BRIEF DESCRIPTION OF THE DRAWINGS

FIG. 1 is a flow chart of an instruction execution method disclosed in the embodiments of the present application;

FIG. 2 is a flow chart of a specific instruction execution method disclosed in the embodiments of the present application;

FIG. 3 is a flow chart of a specific instruction execution method disclosed in the embodiments of the present application;

FIG. 4 is a schematic diagram of convolutional network computation disclosed in a scenario embodiment of the present application;

FIG. 5 is a structural schematic diagram of an instruction execution apparatus disclosed in the embodiments of the present application.

DETAILED DESCRIPTION

A clear and complete description of the technical solutions in the embodiments of the present application will be given in combination with the accompanying drawings in the embodiments of the present application. Obviously, the described embodiments are merely a part but not all of the embodiments of the present application.
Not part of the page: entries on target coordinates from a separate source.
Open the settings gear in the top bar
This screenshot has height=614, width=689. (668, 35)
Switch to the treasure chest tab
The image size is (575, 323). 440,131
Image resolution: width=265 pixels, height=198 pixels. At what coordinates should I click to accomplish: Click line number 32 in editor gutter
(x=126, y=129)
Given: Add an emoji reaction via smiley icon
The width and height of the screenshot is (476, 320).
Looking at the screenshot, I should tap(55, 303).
Based on the embodiments in the present application, all the other embodiments obtained by those skilled in the art without any creative effort shall all fall within the protection scope of the present application.

In the current batch processing process based on convolutional neural networks, a user software is required to provide the computing device with batch data to be processed and instructions for batch processing of the batch data, while the batch processing of each piece of data in the batch data often further contains the sequential execution of multiple operations, and the execution of each operation requires the computing device to execute the corresponding instructions, and the data in the batch data may be subject to further multi-branch operations on the execution results of a certain operation process and aggregation of multiple execution results during the batch processing process. Therefore, a dependency often exists between the instructions for batch processing of batch data, and ordered execution of the instructions is difficult to be ensured currently, and further the correctness of instruction execution results is difficult to be ensured.
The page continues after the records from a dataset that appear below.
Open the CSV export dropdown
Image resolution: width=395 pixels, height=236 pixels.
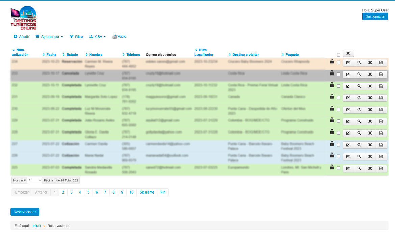tap(98, 37)
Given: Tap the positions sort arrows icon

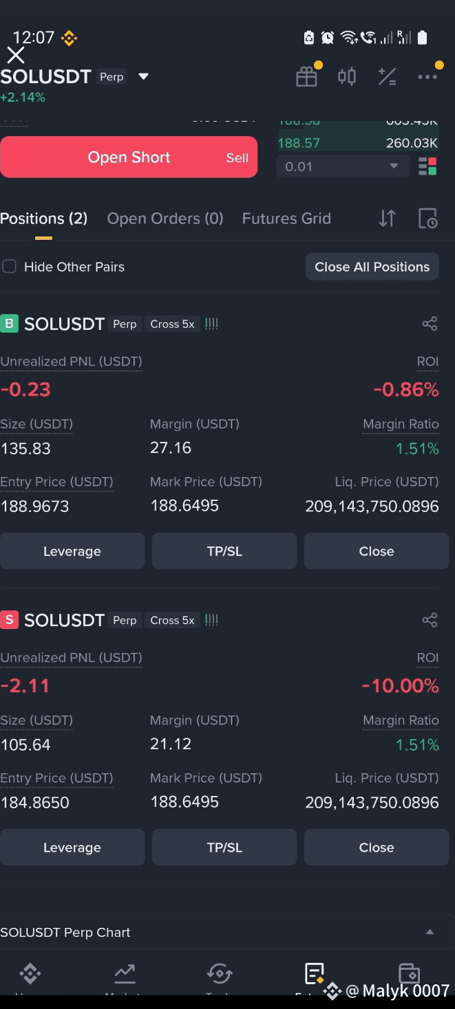Looking at the screenshot, I should point(388,219).
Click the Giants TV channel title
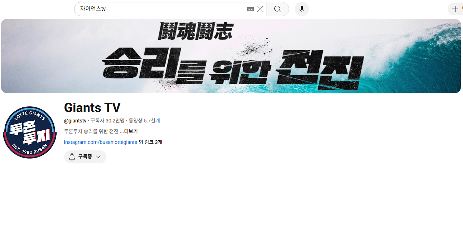This screenshot has height=232, width=463. (92, 107)
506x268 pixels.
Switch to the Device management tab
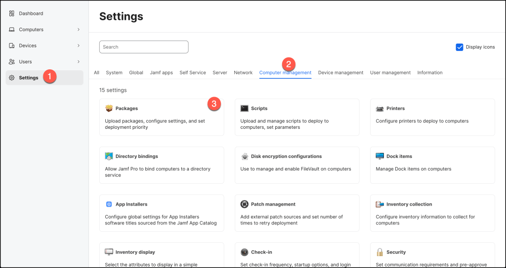(340, 73)
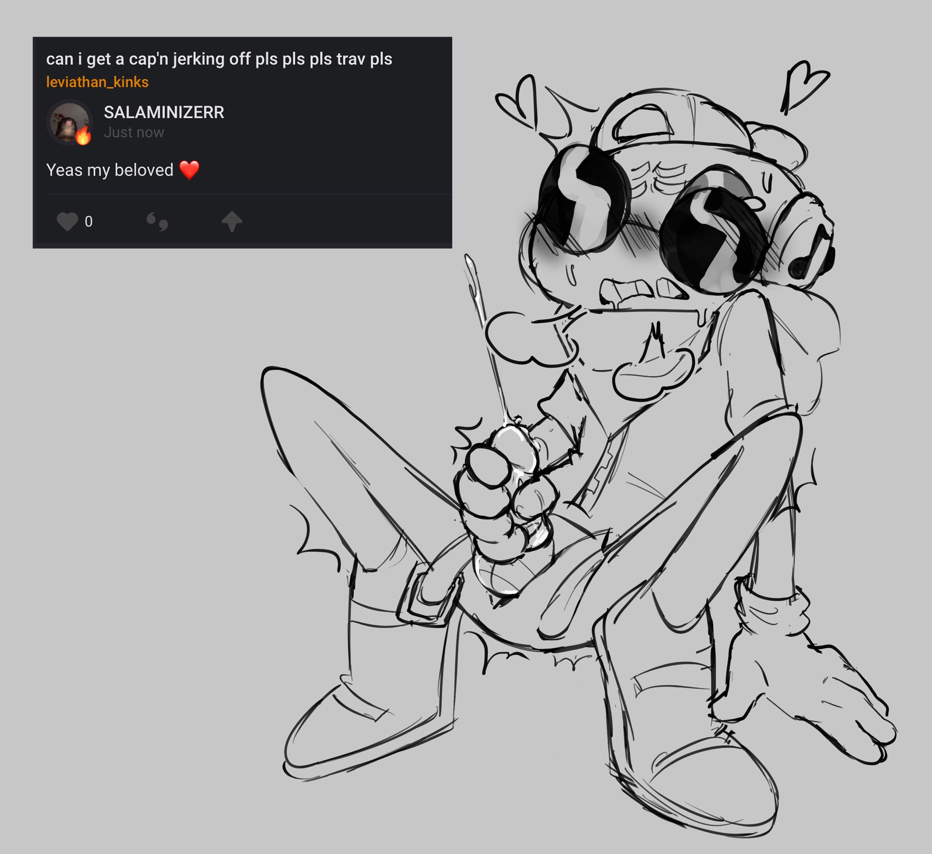
Task: Open SALAMINIZERR's profile avatar
Action: point(69,122)
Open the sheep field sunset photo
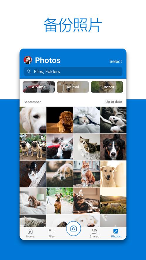The image size is (146, 260). pos(113,201)
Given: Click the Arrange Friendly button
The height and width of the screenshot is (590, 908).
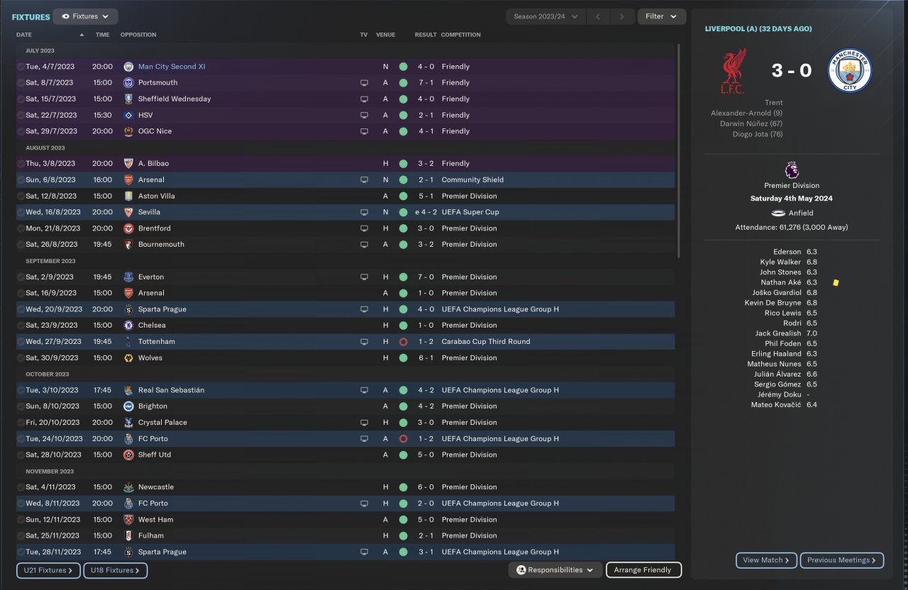Looking at the screenshot, I should 643,570.
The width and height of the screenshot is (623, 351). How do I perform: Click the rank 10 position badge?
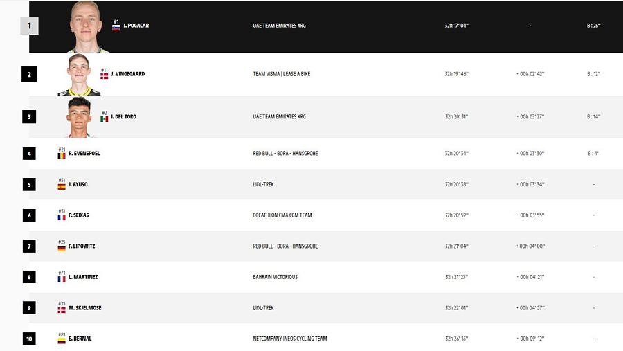[x=29, y=339]
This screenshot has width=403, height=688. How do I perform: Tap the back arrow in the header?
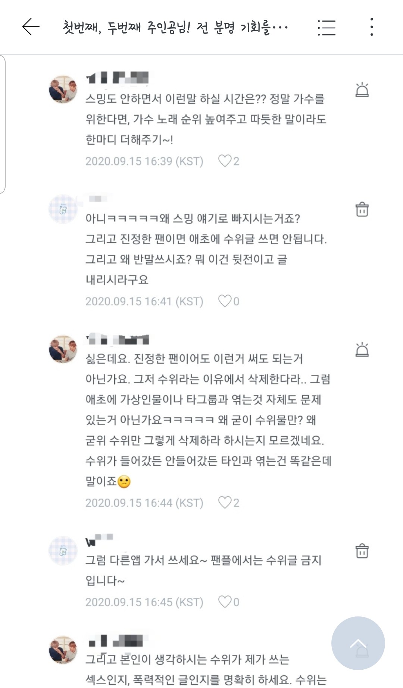31,27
To this end, the core of the present application is to provide an instruction execution method, to relatively ensure ordered execution of the instructions in the batch processing process, and further ensure correctness of instruction execution results.

In order that those skilled in the art may better understand the solutions of the present application, the present application will be further described in detail below in combination with accompanying drawings and specific embodiments.

Please refer to FIG. 1, embodiments of the present application disclose an instruction execution method, including:

Step S10: obtaining an instruction stream, and obtaining an execution relationship between instructions, the instruction stream including an instruction indicating that contents of a first flag bit and a second flag bit are empty.

The obtained instruction stream in this step is a sequence consisting of instructions, the instruction stream may be sent from a host to a master controller, and the instruction stream includes a plurality of instructions for performing a particular type of operation, wherein the instructions for the particular type of operation include, but are not limited to, instructions related to performing a convolutional neural network computation, such as convolutional instructions, activation instructions, etc.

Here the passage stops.